Si la Alegoría del vicio fuera la imagen que cerrara toda la serie Studiolo, estaríamos ante la triste despedida de aquel genio del valle del Po que por entonces aún firmaba, sonriente, “Antonio lieto”.
Habíamos citado la Camera di San Paolo como la primera obra maestra de amplitud cultural de Correggio en Parma y ahora, al concluir el análisis semántico de este cuadro para el Studiolo di Isabella, podemos confirmar que hay varios elementos en común que confirman también la proximidad cronológica de las dos obras: el entrelazamiento de las cañas de bambú, la concha con la perla, la figura de Minerva con el bastón, un escudo con la Gorgona, la piel manchada y la bocina. Un hábil fil rouge de puro sabor allegro.

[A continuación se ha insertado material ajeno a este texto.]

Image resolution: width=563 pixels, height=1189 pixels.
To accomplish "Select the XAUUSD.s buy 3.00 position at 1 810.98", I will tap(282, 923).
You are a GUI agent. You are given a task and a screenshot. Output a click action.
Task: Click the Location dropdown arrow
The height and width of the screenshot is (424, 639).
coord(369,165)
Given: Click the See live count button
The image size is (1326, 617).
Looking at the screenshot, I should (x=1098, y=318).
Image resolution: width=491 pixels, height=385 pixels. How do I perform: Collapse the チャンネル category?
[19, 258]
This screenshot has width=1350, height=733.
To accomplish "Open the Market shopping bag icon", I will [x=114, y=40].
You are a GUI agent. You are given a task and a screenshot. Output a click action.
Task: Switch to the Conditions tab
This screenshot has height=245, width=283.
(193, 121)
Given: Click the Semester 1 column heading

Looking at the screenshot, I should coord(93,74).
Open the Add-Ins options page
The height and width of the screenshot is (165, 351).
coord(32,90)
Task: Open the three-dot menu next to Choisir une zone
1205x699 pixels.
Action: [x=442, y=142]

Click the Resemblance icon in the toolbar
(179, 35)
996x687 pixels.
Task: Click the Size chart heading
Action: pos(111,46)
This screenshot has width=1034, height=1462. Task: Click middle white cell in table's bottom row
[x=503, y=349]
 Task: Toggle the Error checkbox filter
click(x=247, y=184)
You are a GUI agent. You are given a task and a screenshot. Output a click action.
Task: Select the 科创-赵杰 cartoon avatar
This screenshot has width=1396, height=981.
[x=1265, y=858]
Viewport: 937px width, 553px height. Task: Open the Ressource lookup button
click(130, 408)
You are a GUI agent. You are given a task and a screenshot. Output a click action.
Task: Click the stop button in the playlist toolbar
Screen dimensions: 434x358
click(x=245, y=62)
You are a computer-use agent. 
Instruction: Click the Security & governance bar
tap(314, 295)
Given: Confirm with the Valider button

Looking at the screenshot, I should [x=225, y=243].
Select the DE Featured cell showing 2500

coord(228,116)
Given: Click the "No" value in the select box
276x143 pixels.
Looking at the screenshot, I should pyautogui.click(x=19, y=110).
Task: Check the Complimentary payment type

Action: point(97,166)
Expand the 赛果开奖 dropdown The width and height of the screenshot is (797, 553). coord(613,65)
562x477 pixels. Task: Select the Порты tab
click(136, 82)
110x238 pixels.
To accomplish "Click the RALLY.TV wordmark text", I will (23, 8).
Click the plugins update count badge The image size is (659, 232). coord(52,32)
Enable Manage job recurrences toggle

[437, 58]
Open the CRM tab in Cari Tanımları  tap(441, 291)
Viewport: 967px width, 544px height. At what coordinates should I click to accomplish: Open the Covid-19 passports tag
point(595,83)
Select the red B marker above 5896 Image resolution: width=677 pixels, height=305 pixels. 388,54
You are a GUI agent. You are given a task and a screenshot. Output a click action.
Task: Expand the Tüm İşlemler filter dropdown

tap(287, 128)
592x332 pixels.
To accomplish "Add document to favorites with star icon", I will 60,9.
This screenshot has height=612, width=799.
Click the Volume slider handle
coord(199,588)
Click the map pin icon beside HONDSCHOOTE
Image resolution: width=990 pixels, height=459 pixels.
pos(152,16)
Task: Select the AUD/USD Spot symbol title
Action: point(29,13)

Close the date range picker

Algunas conclusiones que aparecen aquí ya están presentes en Giuseppe Adani Correggio. Il genio, le opere, Cinisello Balsamo (Silvana) 2020, pp. 137-150 . Para las analogías bíblico-mitológicas, véase Renza Bolognesi Correggio. La Camera di San Paolo. Svelamenti inediti, Cinisello Balsamo (Silvana), 2018. Obras importantes más cercanas o específicas de Isabella y su Studiolo. Véase de Stefano L’Occaso, Il Palazzo Ducale di Mantova, Milán, 2002.